* [Supplied passage]
[Start of section]

Summer Book Reviews: 1 of 3
A strong woman knows she has strength enough for the journey, but a woman of strength knows it is in the journey where she will become strong.—unknown
All three of these books carry the message that strong women figure it out.
INHERITANCE by Dani Shapiro
This memoir read as part mystery, part self-help, part literary wonder. Shapiro spoke at the Metro Detroit Book & Author luncheon last year, and we shared brief histories into our Ancestry.com surprises, both about our fathers. In “Inheritance,” Shapiro wakes up one morning the daughter of Paul Shapiro and goes to bed with her world upended. I loved the structure of this book and the way Shapiro unfolds the story of her parents' long-dead secrets and the realization she must face on her own: who am I? being the central question. And where do I belong it’s follow up. She shows us through fluid and gravitational story telling how a tidal wave of questions can knock you to your knees, but after the mental chaos stills, how she came to find her footing.

[End of section]

* [Provided information]
[Start of section]

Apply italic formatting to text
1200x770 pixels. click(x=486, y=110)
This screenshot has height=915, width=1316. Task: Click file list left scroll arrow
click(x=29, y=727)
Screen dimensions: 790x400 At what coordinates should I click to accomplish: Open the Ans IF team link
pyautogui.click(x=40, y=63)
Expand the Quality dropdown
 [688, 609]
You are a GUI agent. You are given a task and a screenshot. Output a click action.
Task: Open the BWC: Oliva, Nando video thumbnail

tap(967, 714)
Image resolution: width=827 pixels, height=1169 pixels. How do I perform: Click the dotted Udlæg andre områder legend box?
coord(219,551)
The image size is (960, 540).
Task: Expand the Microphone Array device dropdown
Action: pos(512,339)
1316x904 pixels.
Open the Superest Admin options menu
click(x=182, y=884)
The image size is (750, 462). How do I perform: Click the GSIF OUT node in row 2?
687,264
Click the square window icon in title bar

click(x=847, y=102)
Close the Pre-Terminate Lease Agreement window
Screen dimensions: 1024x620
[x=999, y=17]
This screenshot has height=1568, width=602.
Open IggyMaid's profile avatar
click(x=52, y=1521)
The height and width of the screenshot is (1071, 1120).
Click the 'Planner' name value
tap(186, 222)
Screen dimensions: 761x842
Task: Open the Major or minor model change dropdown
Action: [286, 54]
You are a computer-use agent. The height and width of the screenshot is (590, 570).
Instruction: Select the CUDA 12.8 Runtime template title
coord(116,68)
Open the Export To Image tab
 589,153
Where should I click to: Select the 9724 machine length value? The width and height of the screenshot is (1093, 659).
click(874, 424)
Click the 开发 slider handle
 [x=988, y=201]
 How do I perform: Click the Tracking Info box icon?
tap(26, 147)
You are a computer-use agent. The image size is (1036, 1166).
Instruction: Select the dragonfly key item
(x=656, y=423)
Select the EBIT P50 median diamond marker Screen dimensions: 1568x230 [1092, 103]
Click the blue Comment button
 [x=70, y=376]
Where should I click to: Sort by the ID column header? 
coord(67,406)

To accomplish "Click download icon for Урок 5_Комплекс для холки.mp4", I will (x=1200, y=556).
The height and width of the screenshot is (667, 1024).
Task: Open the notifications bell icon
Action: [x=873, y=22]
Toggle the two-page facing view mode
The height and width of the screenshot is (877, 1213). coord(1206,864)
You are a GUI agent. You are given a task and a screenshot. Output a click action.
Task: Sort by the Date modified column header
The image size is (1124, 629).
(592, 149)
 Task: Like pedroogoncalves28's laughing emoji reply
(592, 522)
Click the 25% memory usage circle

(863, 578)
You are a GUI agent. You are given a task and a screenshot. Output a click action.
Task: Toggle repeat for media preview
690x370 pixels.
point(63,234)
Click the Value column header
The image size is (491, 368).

[End of section]

* [What this exercise asks]
1. Sum up the summer book review in two sentences.
2. According to the summer book review, where did Shapiro speak last year?
3. Say whether each statement agrees with the summer book review, quoting the words that decide it: (a) All three books carry the message that strong women figure it out. (b) The reviewer and Shapiro shared Ancestry.com surprises about their mothers. (c) The reviewer disliked the structure of "Inheritance."
The lines play no part in this work.

* [Responses to the tasks]
1. The summer book review covers "Inheritance," a memoir by Dani Shapiro that reads as part mystery, part self-help and part literary wonder, in which Shapiro wakes up one morning the daughter of Paul Shapiro and goes to bed with her world upended. The reviewer loved its structure and the way Shapiro unfolds her parents' long-dead secrets and the central question of who she is.

2. At the Metro Detroit Book & Author luncheon.

3.
(a) Yes: "All three of these books carry the message that strong women figure it out."
(b) No: "both about our fathers"
(c) No: "I loved the structure of this book"